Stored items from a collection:
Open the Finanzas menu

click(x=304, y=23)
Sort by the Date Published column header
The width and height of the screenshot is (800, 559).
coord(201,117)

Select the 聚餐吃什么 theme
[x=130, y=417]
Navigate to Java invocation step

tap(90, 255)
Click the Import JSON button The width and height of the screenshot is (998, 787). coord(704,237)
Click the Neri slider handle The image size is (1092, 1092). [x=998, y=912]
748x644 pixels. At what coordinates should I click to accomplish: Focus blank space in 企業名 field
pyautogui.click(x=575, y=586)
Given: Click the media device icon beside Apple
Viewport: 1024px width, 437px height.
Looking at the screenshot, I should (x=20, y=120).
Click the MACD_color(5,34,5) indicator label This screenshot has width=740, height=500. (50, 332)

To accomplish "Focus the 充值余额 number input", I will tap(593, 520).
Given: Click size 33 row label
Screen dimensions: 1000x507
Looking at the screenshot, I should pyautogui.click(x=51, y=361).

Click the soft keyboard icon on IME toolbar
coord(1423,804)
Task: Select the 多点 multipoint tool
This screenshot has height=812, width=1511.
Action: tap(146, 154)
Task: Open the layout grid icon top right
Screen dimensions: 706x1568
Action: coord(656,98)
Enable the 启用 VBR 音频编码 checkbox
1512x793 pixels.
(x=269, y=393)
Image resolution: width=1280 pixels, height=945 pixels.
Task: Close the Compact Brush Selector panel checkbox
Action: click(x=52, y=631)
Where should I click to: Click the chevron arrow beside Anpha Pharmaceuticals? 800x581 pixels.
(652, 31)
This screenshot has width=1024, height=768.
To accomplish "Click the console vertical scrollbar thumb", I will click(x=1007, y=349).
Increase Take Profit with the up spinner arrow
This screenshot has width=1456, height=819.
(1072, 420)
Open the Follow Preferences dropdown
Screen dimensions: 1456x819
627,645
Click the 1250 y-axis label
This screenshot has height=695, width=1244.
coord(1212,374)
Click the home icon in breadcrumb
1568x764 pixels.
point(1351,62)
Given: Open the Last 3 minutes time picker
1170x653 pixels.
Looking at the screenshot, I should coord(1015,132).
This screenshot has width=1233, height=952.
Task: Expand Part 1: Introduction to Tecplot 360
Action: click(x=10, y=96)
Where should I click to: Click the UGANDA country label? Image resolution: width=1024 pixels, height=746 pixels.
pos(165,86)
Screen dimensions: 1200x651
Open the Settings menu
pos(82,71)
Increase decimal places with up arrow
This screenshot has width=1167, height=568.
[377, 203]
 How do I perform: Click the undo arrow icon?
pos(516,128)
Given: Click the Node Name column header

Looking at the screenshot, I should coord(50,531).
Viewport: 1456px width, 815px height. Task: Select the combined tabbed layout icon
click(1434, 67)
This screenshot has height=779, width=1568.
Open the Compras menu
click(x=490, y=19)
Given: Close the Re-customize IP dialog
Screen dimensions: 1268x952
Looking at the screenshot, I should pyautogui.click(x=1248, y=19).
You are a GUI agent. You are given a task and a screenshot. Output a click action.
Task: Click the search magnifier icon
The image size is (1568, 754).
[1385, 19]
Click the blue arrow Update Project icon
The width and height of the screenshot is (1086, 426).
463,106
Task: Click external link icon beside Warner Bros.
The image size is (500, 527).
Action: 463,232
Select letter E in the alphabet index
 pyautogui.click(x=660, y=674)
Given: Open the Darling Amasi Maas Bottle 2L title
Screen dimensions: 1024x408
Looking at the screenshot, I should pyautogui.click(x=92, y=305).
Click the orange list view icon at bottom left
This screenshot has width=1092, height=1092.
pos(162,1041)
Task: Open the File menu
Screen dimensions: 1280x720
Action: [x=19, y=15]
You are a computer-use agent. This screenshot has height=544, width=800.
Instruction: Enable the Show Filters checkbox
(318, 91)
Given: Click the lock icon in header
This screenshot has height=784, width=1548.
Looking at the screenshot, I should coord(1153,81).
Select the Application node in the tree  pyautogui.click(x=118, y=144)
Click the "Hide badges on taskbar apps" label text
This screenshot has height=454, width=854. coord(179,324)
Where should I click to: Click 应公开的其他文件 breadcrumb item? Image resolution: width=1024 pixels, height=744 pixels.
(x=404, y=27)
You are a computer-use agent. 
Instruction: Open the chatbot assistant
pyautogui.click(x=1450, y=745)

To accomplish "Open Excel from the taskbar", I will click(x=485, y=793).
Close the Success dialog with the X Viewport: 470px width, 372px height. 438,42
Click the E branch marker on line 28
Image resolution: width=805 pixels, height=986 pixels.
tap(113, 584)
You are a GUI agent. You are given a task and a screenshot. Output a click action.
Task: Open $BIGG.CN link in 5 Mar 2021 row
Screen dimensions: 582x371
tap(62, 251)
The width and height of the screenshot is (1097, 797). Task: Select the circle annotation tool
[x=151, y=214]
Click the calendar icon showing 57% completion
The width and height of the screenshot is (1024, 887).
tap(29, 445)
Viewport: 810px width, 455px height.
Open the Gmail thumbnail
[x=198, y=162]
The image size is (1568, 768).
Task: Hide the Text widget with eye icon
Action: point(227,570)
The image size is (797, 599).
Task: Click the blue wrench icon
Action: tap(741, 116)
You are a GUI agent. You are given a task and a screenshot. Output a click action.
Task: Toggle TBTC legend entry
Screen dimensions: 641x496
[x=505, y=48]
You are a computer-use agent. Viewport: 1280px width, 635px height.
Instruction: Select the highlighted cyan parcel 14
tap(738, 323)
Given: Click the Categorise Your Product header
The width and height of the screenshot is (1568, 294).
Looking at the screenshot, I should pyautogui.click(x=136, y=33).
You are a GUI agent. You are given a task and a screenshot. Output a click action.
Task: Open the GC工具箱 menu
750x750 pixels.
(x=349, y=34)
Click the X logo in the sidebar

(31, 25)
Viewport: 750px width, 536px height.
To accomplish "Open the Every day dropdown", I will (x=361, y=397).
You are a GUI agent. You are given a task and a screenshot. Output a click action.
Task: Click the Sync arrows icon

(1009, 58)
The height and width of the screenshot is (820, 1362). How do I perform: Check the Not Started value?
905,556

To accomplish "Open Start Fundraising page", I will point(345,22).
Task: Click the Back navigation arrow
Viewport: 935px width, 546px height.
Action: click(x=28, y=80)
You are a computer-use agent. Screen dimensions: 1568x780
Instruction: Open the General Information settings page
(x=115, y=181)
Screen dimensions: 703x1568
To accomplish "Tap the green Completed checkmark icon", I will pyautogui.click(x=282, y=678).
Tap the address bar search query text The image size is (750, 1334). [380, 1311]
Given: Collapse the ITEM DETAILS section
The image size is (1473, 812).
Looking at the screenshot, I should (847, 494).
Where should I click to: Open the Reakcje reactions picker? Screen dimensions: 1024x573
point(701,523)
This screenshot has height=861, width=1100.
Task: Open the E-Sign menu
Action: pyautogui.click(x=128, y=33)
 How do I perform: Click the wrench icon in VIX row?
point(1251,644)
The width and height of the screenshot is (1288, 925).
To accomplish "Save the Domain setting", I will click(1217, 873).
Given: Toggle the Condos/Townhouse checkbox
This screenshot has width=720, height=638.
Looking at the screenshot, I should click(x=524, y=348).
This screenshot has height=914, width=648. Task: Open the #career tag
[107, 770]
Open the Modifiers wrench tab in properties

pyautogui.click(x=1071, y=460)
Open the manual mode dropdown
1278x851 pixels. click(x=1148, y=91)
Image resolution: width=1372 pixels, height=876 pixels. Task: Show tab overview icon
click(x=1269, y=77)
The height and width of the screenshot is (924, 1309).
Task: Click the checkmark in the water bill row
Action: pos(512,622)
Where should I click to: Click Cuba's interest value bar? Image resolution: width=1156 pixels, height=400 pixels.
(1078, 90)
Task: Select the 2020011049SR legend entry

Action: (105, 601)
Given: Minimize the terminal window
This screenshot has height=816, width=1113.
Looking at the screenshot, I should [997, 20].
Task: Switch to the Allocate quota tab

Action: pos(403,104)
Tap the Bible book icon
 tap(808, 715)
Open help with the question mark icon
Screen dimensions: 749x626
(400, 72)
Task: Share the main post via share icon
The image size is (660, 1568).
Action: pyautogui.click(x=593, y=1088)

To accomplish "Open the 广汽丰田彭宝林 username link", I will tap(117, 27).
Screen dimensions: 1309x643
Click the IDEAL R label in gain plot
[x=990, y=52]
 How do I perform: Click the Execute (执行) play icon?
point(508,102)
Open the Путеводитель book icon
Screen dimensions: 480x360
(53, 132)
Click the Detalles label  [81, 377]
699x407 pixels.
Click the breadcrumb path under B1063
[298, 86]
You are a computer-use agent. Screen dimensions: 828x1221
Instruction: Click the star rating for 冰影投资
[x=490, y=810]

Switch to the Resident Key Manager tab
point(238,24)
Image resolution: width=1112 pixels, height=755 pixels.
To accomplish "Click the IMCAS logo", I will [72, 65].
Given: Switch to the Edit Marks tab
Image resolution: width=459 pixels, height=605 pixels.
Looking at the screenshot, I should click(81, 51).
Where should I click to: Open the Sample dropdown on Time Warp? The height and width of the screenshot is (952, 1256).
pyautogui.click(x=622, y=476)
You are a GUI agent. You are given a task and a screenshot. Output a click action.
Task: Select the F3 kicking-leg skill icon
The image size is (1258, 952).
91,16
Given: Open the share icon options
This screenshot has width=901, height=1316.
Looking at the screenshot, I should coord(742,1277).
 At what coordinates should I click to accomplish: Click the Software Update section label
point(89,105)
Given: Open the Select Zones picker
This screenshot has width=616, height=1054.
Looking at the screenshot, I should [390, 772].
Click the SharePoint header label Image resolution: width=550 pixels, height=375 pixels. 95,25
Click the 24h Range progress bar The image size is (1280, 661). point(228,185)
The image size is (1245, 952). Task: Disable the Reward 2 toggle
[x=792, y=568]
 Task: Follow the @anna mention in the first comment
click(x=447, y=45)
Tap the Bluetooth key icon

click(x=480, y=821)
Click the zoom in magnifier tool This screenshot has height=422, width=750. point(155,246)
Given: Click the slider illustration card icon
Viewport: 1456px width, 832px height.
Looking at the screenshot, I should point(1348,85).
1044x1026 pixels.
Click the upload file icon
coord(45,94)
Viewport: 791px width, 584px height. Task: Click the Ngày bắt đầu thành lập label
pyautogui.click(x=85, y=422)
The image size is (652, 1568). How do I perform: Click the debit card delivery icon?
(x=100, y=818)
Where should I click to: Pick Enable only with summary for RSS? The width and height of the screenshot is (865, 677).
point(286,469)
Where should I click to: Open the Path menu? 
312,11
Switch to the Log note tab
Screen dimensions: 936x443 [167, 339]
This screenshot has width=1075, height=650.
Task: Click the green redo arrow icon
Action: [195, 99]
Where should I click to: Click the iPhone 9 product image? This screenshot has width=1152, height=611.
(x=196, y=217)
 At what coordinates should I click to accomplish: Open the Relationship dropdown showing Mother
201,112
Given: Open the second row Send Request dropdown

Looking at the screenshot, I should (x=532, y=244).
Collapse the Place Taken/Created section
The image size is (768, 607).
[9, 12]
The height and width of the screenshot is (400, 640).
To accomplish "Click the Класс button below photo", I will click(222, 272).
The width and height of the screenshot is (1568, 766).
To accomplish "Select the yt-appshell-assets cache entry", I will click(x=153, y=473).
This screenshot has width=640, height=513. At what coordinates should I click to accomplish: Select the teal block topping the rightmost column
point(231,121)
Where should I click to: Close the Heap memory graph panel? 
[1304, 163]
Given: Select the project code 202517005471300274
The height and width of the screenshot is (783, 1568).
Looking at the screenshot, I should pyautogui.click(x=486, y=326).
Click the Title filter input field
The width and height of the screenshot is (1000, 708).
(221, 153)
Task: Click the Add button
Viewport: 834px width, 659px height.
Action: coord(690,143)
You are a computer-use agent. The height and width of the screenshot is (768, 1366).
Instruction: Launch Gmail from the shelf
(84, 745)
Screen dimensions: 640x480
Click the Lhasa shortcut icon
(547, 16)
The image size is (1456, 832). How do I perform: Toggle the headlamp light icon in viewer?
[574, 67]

### Directive
Write out everything from the start of the records down to the line that contains "coord(1423,804)", including that line, reproducing each line character for character.

### Response
Open the Finanzas menu

click(x=304, y=23)
Sort by the Date Published column header
The width and height of the screenshot is (800, 559).
coord(201,117)

Select the 聚餐吃什么 theme
[x=130, y=417]
Navigate to Java invocation step

tap(90, 255)
Click the Import JSON button The width and height of the screenshot is (998, 787). coord(704,237)
Click the Neri slider handle The image size is (1092, 1092). [x=998, y=912]
748x644 pixels. At what coordinates should I click to accomplish: Focus blank space in 企業名 field
pyautogui.click(x=575, y=586)
Given: Click the media device icon beside Apple
Viewport: 1024px width, 437px height.
Looking at the screenshot, I should (x=20, y=120).
Click the MACD_color(5,34,5) indicator label This screenshot has width=740, height=500. (50, 332)

To accomplish "Focus the 充值余额 number input", I will tap(593, 520).
Given: Click size 33 row label
Screen dimensions: 1000x507
Looking at the screenshot, I should pyautogui.click(x=51, y=361).

Click the soft keyboard icon on IME toolbar
coord(1423,804)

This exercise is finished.